TEXTE.
Avec American Airlines et British Airways, on retrouve, dans
"
Oneworld
", Canadian Airlines, Cathay Pacific et Qantas, qui
représentent environ 18 % du trafic mondial, avec une flotte de
1.500 avions, 174 millions de passagers et un chiffre d'affaires de
42,3 milliards de dollars.
Cette alliance vise, au travers d'une mise en commun du réseau des cinq
partenaires, à accroître notamment l'offre de services aux
passagers et à optimiser les programmes de fidélisation. D'autres
compagnies pourraient rejoindre rapidement " Oneworld ".
Outre le rapprochement de nature capitalistique entre Northwest et Continental,
deux autres rapprochements de type commercial
9(
*
)
, limités au trafic
intérieur des Etats-Unis pour l'instant entre United et Delta
10(
*
)
, d'une part, entre American et US
Airways, d'autre part, apparaissent, en outre, comme les prémisses de
gigantesques alliances mondiales dont il est prématuré d'imaginer
le développement.
L'importance prise par ces alliances stratégiques dans le trafic
aérien mondial est illustrée dans le graphique
ci-dessous :
Source : Aéroports magazine, nov.98
NB : Le périmètre d'alliances retenu dans ce graphique est le
suivant : pour " Oneworld ", Oneworld, US Airways, Japan
Airlines, Iberia, Finnair, Aerolinas Argentinas ; pour " Star
Alliance ", Star Alliance, British Midland, Spanair ; pour
" Qualifyer ", Delta Airlines et ses alliés
européens ; pour " Wings ", Northwest, Continental,
American West, KLM, Alitalia.

DONNÉES FOURNIES.

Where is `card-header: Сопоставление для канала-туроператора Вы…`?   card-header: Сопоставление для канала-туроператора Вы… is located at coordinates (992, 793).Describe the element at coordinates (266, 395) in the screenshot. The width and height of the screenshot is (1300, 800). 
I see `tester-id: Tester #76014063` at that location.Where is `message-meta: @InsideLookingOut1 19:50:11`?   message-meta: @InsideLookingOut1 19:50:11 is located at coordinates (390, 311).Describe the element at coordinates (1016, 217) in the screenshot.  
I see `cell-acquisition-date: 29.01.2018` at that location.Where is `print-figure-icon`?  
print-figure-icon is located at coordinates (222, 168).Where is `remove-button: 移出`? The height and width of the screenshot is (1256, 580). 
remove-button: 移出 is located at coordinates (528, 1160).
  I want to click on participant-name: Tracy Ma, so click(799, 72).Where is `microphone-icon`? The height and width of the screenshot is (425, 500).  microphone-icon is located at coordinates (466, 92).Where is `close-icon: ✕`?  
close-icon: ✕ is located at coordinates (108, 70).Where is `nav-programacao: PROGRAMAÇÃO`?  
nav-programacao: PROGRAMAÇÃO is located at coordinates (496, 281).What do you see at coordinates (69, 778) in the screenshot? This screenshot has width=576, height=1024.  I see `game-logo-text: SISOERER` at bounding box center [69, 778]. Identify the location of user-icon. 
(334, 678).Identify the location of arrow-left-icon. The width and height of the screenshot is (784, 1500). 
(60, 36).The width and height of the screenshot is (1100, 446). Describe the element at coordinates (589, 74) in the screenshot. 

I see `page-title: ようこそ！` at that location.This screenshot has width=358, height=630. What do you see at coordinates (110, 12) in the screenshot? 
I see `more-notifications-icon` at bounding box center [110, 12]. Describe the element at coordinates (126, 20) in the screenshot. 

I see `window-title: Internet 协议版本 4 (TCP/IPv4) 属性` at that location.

CONSIGNE. Recopiez mot pour mot le passage du texte sur les alliances aériennes compris entre « L'importance prise par » et « West, KLM, Alitalia. », bornes incluses.

RÉPONSE.
L'importance prise par ces alliances stratégiques dans le trafic
aérien mondial est illustrée dans le graphique
ci-dessous :
Source : Aéroports magazine, nov.98
NB : Le périmètre d'alliances retenu dans ce graphique est le
suivant : pour " Oneworld ", Oneworld, US Airways, Japan
Airlines, Iberia, Finnair, Aerolinas Argentinas ; pour " Star
Alliance ", Star Alliance, British Midland, Spanair ; pour
" Qualifyer ", Delta Airlines et ses alliés
européens ; pour " Wings ", Northwest, Continental,
American West, KLM, Alitalia.